### What the task requires
The copy you return must match the listing word for word and carry no pictures.

### Study material

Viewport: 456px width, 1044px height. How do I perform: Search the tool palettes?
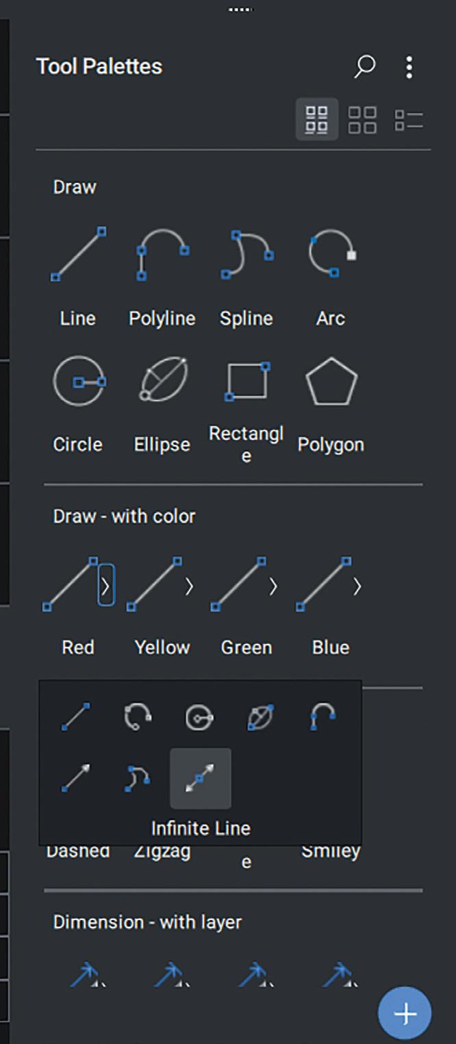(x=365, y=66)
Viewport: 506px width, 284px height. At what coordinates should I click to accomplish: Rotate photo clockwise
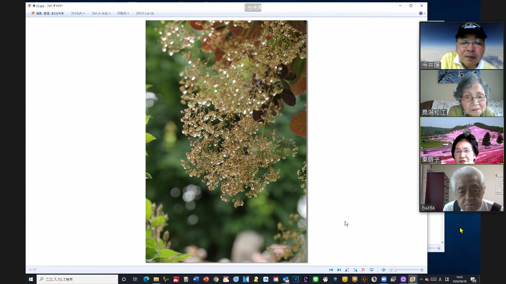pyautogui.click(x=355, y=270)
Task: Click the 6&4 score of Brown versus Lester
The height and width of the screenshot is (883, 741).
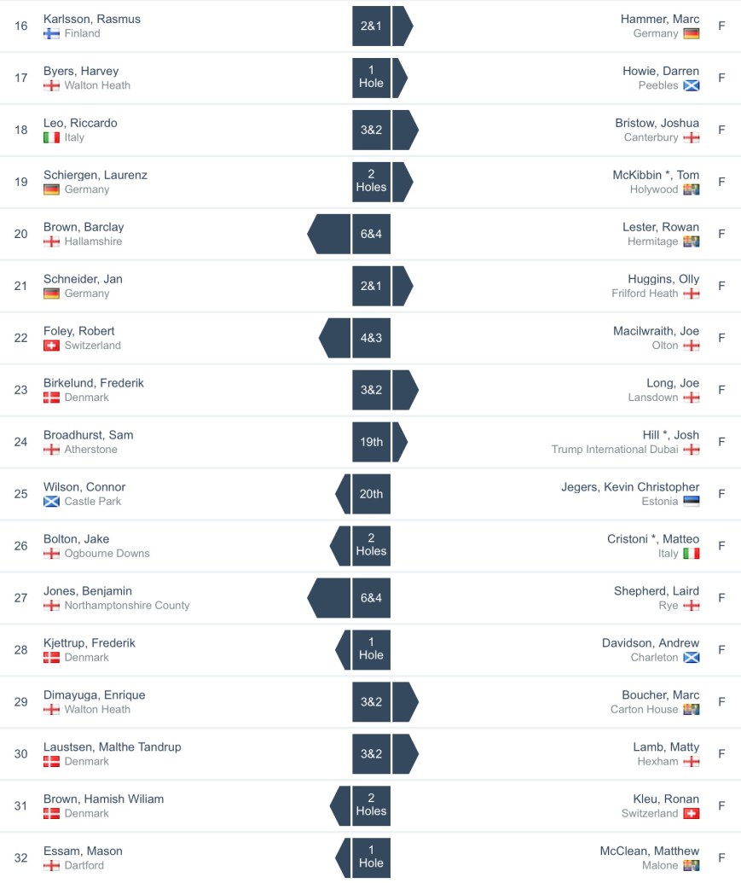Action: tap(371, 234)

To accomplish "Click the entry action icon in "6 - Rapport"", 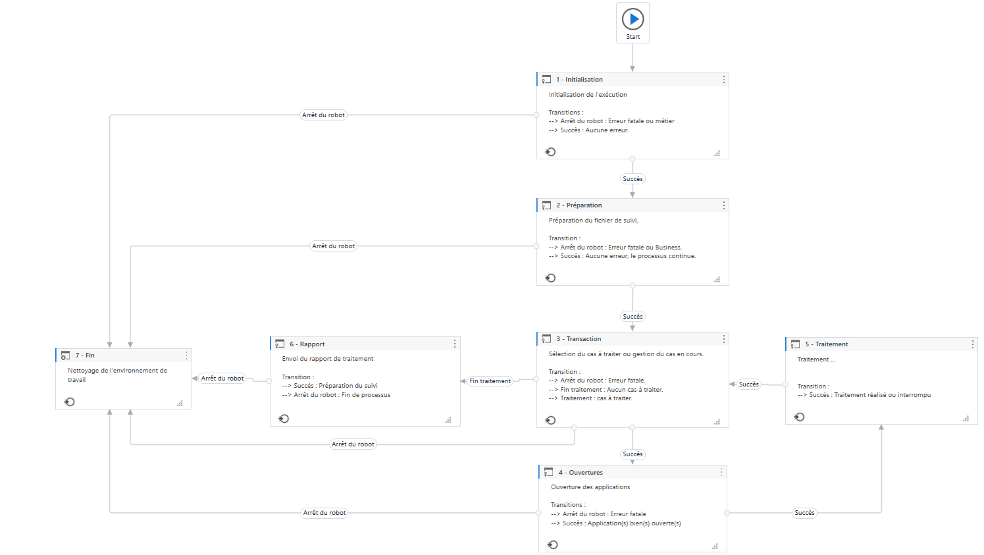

### Written response
Viewport: 456px width, 1044px height. How do I perform: Search the tool palettes?
(x=365, y=66)
Viewport: 506px width, 284px height. At what coordinates should I click to accomplish: Rotate photo clockwise
pyautogui.click(x=355, y=270)
Task: Click the 6&4 score of Brown versus Lester
The height and width of the screenshot is (883, 741).
Action: tap(371, 234)

To accomplish "Click the entry action icon in "6 - Rapport"", 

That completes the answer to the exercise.